**WHAT TO DO**:
Rewrite the entries below, substituting "drop-down" for each occurrence of "dropdown" and leaving everything else unchanged.

**ENTRIES**:
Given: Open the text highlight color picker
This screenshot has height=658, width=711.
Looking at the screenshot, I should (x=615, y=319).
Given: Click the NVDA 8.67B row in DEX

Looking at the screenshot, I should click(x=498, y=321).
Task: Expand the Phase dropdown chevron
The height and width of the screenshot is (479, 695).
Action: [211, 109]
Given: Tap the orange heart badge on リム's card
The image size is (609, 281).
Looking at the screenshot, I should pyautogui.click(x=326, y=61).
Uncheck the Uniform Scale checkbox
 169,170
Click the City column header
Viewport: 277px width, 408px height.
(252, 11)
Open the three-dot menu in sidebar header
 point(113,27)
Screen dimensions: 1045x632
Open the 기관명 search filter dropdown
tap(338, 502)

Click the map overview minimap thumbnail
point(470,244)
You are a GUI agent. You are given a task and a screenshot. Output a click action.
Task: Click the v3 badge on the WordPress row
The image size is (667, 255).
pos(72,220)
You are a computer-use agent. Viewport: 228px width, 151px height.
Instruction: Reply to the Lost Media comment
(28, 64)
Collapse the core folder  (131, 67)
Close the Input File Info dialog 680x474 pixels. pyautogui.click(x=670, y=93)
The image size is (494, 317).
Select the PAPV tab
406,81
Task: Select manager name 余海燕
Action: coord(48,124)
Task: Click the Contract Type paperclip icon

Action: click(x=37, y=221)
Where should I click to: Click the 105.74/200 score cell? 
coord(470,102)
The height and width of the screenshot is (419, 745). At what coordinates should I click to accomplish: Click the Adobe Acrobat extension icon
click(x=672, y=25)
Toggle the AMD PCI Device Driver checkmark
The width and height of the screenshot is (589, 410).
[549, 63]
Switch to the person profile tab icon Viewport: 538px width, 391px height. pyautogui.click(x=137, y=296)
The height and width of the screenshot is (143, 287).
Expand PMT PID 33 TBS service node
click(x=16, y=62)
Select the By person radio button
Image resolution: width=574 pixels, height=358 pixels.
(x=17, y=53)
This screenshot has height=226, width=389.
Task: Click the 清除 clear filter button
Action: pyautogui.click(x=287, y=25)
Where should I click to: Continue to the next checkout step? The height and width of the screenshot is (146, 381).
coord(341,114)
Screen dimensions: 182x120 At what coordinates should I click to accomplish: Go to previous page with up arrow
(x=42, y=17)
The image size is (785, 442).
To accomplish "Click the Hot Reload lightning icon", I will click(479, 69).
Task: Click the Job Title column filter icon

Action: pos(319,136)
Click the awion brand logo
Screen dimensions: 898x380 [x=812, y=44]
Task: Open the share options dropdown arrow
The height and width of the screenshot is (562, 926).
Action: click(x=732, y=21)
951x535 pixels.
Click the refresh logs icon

**EXERCISE SOLUTION**:
Given: Open the text highlight color picker
This screenshot has height=658, width=711.
Looking at the screenshot, I should (x=615, y=319).
Given: Click the NVDA 8.67B row in DEX

Looking at the screenshot, I should click(x=498, y=321).
Task: Expand the Phase drop-down chevron
The height and width of the screenshot is (479, 695).
Action: [211, 109]
Given: Tap the orange heart badge on リム's card
The image size is (609, 281).
Looking at the screenshot, I should pyautogui.click(x=326, y=61).
Uncheck the Uniform Scale checkbox
 169,170
Click the City column header
Viewport: 277px width, 408px height.
(252, 11)
Open the three-dot menu in sidebar header
 point(113,27)
Screen dimensions: 1045x632
Open the 기관명 search filter drop-down
tap(338, 502)

Click the map overview minimap thumbnail
point(470,244)
You are a GUI agent. You are given a task and a screenshot. Output a click action.
Task: Click the v3 badge on the WordPress row
The image size is (667, 255).
pos(72,220)
You are a computer-use agent. Viewport: 228px width, 151px height.
Instruction: Reply to the Lost Media comment
(28, 64)
Collapse the core folder  (131, 67)
Close the Input File Info dialog 680x474 pixels. pyautogui.click(x=670, y=93)
The image size is (494, 317).
Select the PAPV tab
406,81
Task: Select manager name 余海燕
Action: coord(48,124)
Task: Click the Contract Type paperclip icon

Action: click(x=37, y=221)
Where should I click to: Click the 105.74/200 score cell? 
coord(470,102)
The height and width of the screenshot is (419, 745). At what coordinates should I click to accomplish: Click the Adobe Acrobat extension icon
click(x=672, y=25)
Toggle the AMD PCI Device Driver checkmark
The width and height of the screenshot is (589, 410).
[549, 63]
Switch to the person profile tab icon Viewport: 538px width, 391px height. pyautogui.click(x=137, y=296)
The height and width of the screenshot is (143, 287).
Expand PMT PID 33 TBS service node
click(x=16, y=62)
Select the By person radio button
Image resolution: width=574 pixels, height=358 pixels.
(x=17, y=53)
This screenshot has height=226, width=389.
Task: Click the 清除 clear filter button
Action: pyautogui.click(x=287, y=25)
Where should I click to: Continue to the next checkout step? The height and width of the screenshot is (146, 381).
coord(341,114)
Screen dimensions: 182x120 At what coordinates should I click to accomplish: Go to previous page with up arrow
(x=42, y=17)
The image size is (785, 442).
To accomplish "Click the Hot Reload lightning icon", I will click(479, 69).
Task: Click the Job Title column filter icon

Action: pos(319,136)
Click the awion brand logo
Screen dimensions: 898x380 [x=812, y=44]
Task: Open the share options drop-down arrow
The height and width of the screenshot is (562, 926).
Action: click(x=732, y=21)
951x535 pixels.
Click the refresh logs icon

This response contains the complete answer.